■ TASK DIRECTIONS
The answer must consist of every line from the data that holds the string "Rullegardin".
--- INFORMATION SUPPLIED Enclosed Below ---
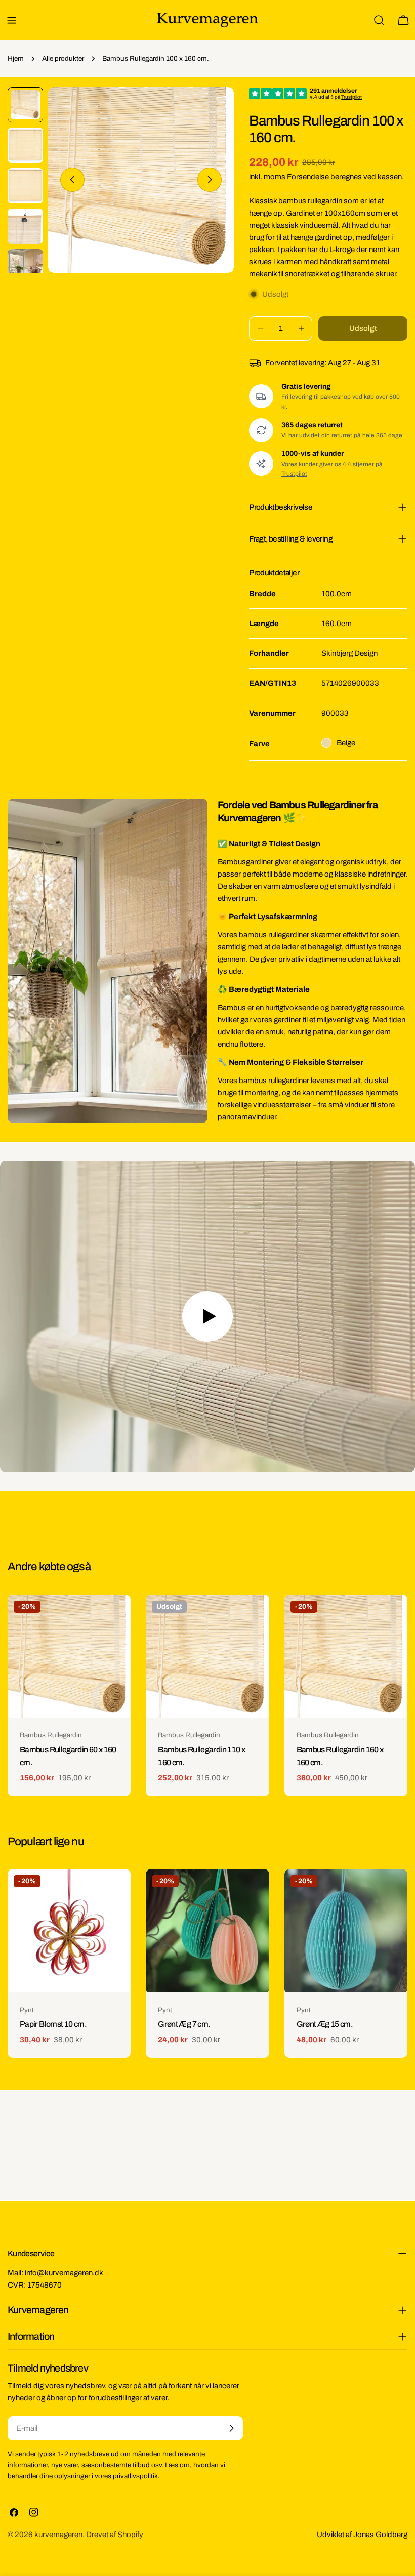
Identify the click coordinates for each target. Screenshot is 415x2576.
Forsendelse (308, 177)
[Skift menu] (12, 20)
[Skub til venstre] (72, 180)
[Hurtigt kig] (116, 1617)
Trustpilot (294, 473)
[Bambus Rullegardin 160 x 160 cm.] (345, 1656)
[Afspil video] (207, 1316)
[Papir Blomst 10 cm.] (69, 1930)
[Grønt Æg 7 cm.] (207, 1930)
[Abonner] (231, 2428)
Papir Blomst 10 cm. (53, 2024)
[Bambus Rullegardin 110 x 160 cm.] (207, 1656)
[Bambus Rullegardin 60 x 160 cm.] (69, 1656)
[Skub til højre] (209, 180)
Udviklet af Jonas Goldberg (362, 2534)
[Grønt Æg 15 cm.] (345, 1930)
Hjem (16, 58)
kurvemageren (58, 2534)
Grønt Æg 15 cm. (325, 2024)
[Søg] (379, 20)
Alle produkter (63, 58)
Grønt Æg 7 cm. (184, 2024)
--- End of Enclosed INFORMATION SUPPLIED ---
■ YOUR SOLUTION
[Bambus Rullegardin 160 x 160 cm.] (345, 1656)
[Bambus Rullegardin 110 x 160 cm.] (207, 1656)
[Bambus Rullegardin 60 x 160 cm.] (69, 1656)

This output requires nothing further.